# SONICblue Launches ReplayTV 5000 Series



## Steve Mehs (Mar 21, 2002)

SONICblue launched its ReplayTV 5000 personal video recorder (PVR) series, the next generation of the company's ReplayTV product line.

SONICblue's ReplayTV 5000 series consists of several models offering a variety of recording capacities and features. The ReplayTV 5040 ($299.99 plus a $50.00 rebate for an after rebate price of $249.99), 5080 ($399.99 plus a $50.00 rebate for an after rebate price of $349.99), 5160 ($499.99 plus a $50.00 rebate for an after rebate price of $449.99) and 5320 ($899.99) models offer 40, 80, 160 and 320-hour storage capacities. The ReplayTV 5040, 5080 and 5160 are available now and the 5320 will be available in early 2003 in retail outlets nationwide.

Some of the 5000 series features, include: Commercial Advance (choose to playback recorded shows without commercial), Send Shows (send video to friends and family who own ReplayTV 4000, 4500 or 5000 units over the Internet with broadband connectivity), MyReplayTV (program your ReplayTV while away from home) and much more.

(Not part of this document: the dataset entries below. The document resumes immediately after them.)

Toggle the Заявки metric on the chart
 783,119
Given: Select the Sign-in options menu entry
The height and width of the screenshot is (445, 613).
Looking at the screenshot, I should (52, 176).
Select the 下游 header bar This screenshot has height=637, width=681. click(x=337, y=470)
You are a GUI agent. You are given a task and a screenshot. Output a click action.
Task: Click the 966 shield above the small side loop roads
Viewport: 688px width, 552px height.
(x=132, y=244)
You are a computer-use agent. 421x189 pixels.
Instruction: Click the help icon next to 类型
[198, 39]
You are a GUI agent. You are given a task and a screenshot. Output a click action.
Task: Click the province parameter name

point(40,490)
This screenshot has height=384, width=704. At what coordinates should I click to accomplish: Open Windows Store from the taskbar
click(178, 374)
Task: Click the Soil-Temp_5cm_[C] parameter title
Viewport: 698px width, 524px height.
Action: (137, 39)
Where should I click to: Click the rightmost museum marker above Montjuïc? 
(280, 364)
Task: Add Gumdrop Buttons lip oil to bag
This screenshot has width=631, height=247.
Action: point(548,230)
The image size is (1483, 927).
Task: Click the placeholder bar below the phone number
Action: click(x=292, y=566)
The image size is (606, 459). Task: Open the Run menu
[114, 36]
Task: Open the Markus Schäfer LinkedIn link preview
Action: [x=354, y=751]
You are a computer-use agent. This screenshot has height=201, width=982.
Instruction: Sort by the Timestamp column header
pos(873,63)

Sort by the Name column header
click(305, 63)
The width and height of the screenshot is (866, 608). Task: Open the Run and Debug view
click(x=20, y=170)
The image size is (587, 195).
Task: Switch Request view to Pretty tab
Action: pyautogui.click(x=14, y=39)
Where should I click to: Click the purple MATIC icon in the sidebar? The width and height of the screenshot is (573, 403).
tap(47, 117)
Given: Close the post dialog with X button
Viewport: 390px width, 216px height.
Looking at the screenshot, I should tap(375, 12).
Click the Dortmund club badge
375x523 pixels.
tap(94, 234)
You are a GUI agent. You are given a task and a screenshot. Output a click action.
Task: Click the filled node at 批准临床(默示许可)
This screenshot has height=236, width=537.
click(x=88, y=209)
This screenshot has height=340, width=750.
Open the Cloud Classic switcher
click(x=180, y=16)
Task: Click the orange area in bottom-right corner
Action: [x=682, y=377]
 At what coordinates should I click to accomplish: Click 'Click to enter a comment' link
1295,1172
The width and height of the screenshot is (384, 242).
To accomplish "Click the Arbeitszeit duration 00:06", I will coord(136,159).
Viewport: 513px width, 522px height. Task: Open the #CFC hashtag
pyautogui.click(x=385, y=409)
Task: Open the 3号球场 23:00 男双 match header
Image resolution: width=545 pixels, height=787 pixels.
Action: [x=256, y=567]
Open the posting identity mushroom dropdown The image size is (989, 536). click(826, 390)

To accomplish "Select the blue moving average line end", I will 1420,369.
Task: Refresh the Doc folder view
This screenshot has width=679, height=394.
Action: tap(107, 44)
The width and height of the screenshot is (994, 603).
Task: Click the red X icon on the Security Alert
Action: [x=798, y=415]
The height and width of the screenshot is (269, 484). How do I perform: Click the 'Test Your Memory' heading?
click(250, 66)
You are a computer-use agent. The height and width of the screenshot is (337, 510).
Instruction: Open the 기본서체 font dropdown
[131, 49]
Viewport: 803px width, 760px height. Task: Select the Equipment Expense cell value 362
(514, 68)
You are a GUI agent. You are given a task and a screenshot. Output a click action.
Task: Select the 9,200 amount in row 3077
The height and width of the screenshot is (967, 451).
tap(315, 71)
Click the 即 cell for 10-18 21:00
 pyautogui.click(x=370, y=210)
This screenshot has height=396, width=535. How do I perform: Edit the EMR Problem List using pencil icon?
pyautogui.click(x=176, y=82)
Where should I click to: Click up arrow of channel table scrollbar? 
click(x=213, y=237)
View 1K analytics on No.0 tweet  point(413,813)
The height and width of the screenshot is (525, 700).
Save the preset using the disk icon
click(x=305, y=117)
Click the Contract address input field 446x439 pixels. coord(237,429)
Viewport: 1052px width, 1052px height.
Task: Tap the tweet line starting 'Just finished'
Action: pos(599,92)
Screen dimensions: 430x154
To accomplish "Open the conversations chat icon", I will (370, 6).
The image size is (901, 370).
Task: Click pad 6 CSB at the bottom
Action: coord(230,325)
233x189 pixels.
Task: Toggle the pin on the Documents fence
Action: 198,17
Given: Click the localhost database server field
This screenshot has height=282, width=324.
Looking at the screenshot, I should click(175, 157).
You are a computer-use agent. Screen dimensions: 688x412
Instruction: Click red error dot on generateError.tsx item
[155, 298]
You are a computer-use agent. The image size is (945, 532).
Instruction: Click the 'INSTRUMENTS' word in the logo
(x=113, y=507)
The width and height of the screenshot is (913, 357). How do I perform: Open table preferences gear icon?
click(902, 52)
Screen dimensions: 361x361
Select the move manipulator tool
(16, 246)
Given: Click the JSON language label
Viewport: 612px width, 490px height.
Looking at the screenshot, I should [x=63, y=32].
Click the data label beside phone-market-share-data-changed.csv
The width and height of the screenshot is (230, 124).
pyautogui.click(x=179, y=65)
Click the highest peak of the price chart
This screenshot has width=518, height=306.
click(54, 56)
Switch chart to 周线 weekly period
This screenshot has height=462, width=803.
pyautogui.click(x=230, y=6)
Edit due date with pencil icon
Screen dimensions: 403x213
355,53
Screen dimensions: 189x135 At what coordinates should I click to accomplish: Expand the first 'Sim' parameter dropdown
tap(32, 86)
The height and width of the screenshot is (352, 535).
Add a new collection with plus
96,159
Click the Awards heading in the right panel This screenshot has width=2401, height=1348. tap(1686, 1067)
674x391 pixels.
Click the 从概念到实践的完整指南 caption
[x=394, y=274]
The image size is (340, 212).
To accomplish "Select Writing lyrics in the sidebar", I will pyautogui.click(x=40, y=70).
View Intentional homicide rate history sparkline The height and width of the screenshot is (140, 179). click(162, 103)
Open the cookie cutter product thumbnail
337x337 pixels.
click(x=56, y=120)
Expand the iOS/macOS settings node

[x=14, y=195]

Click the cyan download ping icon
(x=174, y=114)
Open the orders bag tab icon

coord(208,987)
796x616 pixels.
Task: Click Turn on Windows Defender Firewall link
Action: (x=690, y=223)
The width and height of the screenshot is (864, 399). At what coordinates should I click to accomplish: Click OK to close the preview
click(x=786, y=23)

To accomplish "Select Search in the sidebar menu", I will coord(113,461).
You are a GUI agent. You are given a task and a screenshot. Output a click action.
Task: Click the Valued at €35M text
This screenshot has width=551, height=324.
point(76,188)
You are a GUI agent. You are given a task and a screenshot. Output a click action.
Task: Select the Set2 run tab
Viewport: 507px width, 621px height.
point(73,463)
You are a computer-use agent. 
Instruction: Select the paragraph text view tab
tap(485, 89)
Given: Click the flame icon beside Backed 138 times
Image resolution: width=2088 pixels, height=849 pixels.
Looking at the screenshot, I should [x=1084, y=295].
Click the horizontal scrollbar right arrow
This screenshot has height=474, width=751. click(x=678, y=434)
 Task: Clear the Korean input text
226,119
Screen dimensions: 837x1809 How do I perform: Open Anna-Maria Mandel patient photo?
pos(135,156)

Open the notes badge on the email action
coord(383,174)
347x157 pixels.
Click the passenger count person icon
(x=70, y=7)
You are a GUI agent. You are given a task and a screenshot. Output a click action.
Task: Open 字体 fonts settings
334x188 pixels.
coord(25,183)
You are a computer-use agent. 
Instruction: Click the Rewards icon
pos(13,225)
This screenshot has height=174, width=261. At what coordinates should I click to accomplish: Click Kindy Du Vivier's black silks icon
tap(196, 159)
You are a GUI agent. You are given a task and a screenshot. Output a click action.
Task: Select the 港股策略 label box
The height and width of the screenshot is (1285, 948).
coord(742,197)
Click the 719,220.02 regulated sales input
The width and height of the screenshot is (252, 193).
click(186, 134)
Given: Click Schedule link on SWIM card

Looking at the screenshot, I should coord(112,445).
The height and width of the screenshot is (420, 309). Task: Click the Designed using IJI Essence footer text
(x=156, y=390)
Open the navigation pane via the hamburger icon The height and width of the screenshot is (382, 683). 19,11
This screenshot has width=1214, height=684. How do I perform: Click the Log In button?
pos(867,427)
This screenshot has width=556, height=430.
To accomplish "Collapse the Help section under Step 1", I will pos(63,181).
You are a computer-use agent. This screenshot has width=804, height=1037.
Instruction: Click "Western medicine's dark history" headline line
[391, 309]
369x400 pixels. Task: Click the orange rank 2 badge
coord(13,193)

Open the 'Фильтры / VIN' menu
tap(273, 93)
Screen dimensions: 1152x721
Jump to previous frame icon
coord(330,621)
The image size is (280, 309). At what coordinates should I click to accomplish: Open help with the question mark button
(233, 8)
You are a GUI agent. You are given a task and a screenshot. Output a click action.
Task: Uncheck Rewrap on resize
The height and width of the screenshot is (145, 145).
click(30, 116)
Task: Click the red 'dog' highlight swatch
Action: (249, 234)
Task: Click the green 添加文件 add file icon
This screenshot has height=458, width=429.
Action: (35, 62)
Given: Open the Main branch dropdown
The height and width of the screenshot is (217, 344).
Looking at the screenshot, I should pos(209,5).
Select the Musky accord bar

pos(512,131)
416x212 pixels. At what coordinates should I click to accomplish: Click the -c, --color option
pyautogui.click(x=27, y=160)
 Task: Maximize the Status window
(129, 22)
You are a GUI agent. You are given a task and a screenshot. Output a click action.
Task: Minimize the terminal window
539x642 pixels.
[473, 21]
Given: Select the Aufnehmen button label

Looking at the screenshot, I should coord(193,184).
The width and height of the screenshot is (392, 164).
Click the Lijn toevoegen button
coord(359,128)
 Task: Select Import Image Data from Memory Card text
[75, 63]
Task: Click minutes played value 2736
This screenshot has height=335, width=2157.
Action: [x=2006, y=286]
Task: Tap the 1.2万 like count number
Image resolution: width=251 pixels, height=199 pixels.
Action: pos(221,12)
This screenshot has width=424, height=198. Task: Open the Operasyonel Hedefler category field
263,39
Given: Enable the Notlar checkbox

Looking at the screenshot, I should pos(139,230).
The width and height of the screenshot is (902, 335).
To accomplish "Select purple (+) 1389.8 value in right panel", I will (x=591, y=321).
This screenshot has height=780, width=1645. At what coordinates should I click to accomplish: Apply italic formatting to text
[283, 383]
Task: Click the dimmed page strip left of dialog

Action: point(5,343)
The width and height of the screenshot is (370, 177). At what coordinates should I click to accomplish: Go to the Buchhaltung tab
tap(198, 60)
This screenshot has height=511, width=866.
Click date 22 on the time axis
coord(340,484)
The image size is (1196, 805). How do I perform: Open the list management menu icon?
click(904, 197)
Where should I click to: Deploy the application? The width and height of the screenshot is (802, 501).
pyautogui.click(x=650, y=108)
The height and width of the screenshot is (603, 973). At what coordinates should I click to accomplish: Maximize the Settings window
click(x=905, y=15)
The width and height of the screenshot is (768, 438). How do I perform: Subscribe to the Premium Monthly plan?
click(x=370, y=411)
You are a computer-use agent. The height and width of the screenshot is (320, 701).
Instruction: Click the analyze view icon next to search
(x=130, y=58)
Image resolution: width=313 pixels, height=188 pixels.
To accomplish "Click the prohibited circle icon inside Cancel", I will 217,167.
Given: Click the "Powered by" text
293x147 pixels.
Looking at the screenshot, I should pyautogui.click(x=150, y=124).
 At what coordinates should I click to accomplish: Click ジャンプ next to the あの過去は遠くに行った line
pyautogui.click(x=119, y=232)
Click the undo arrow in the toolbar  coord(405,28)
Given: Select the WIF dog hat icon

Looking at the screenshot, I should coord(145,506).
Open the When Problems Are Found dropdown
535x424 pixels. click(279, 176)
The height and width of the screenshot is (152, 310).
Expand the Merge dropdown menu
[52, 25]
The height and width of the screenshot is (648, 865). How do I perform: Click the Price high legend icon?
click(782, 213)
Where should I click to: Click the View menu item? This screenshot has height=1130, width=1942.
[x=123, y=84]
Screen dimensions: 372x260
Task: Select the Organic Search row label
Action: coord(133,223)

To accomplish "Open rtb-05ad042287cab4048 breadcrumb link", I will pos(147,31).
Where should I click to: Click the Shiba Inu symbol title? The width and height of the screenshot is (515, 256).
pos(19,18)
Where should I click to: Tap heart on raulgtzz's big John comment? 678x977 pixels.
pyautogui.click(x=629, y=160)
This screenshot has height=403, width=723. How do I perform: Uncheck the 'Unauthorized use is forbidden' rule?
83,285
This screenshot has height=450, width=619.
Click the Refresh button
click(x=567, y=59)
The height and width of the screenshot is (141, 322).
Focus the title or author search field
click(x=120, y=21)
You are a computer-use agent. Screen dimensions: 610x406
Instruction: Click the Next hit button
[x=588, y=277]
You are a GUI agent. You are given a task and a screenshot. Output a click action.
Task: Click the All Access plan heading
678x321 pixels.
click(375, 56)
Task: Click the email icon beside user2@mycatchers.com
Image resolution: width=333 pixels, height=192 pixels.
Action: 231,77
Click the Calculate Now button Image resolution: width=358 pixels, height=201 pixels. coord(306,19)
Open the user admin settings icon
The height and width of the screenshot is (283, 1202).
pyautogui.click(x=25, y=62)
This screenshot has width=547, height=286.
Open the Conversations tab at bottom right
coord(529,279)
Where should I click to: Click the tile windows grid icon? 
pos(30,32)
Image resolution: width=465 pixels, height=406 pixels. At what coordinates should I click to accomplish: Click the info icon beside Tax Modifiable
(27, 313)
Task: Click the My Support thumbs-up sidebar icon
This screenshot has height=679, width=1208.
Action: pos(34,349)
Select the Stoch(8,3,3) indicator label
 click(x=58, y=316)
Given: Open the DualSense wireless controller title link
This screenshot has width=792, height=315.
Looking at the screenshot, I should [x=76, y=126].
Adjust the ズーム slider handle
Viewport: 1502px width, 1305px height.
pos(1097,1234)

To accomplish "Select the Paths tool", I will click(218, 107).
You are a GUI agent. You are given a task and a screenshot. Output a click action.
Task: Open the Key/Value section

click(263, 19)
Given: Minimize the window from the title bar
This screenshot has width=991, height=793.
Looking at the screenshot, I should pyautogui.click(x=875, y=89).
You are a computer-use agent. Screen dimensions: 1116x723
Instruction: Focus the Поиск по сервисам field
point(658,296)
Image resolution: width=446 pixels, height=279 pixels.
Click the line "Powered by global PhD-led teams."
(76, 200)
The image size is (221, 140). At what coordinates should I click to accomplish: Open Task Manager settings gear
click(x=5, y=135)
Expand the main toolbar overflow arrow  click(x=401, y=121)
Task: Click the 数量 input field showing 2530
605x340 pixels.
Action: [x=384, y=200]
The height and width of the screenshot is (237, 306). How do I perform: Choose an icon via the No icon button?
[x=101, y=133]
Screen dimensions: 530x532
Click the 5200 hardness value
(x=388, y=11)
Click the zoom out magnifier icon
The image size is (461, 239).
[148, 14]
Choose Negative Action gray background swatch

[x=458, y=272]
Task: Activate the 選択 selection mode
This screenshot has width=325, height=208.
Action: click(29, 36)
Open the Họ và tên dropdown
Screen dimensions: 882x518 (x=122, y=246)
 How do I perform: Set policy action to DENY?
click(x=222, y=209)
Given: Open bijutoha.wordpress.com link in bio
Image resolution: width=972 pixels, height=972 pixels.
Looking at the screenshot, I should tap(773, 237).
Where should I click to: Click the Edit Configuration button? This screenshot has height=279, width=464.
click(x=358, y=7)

In addition, consumers must choose either a $9.95 monthly fee or a one-time service activation fee of $250 for each new ReplayTV 5000 product purchased. All ReplayTV 5000 models are compatible with cable, satellite and antenna programming feeds.

Independent retailers who are interested in selling SONICblue products, including the widely popular ReplayTV PVRs, visit www.sonicblue.com for more information.

From SkyRetailer (Used with Permission)


----------



## Ryan (Apr 24, 2002)

So what exactly _are_ the differences between the 4, 4.5 and 5k units?

I think the 4k units still had the guide subscription cost built in, whil the 4.5 and 5k have separate charges for guide data.

But are there other differences? Hardware? Software?


----------



## Guest (Oct 22, 2002)

Hardware is brand new.
New (better) Remote.

One report says the 5000 is running a little slugish compared to the 4K


----------



## minnow (Apr 26, 2002)

I still gotta wonder about the business plan of charging monthly or a "lifetime" fee just to use the box. I believe that's what has held back the majority of people from adopting this technology. It seems to me to be a real slap in the face to fork over $450.00 for the box and then have to pay $10.00/month forever or another $250.00 for lifetime service. VCR's pretty much do the same thing and you only pay once.


----------



## scooper (Apr 22, 2002)

VCR's RECORD, yes..

But the PVR provides an integrated EPG, make smart decisions on what you might like, etc...


----------



## timf (Apr 21, 2002)

The "New (better) Remote" is an exact clone and rip-off of the Sony TiVo remote control. I couldn't believe it the first time I saw it. If I was Sony, I'd sue SONICblue over stealing the design.


----------



## James_F (Apr 23, 2002)

Well considering SONICblue has stock price trouble, Sony might not even have to worry about them for long...

http://www.forbes.com/technology/newswire/2002/10/10/rtr748048.html


----------



## Guest (Oct 23, 2002)

The 5000 series has added usb support so you can incorporate it into a wireless network.

In addition, they have added composite outputs.


----------



## Ryan (Apr 24, 2002)

I understand the subscription fee is a issue for some. But people need to realize its a service that vastly improves useability.

While not a precise analogy, I'd liken it to a car purchase--you still have to add gas and maintenance costs even after you paid thousands of dollars for the machine. I can pay for a bike once, and not need gas or oil changes, but I'd say that's an inferior solution compared to the automobile.

So if you don't want to pay for guide data, go peddle your VCR some more. I'll be cruising the TV highway at 70 MPH. And with dual tuners, there's hardly ever a traffic jam!


----------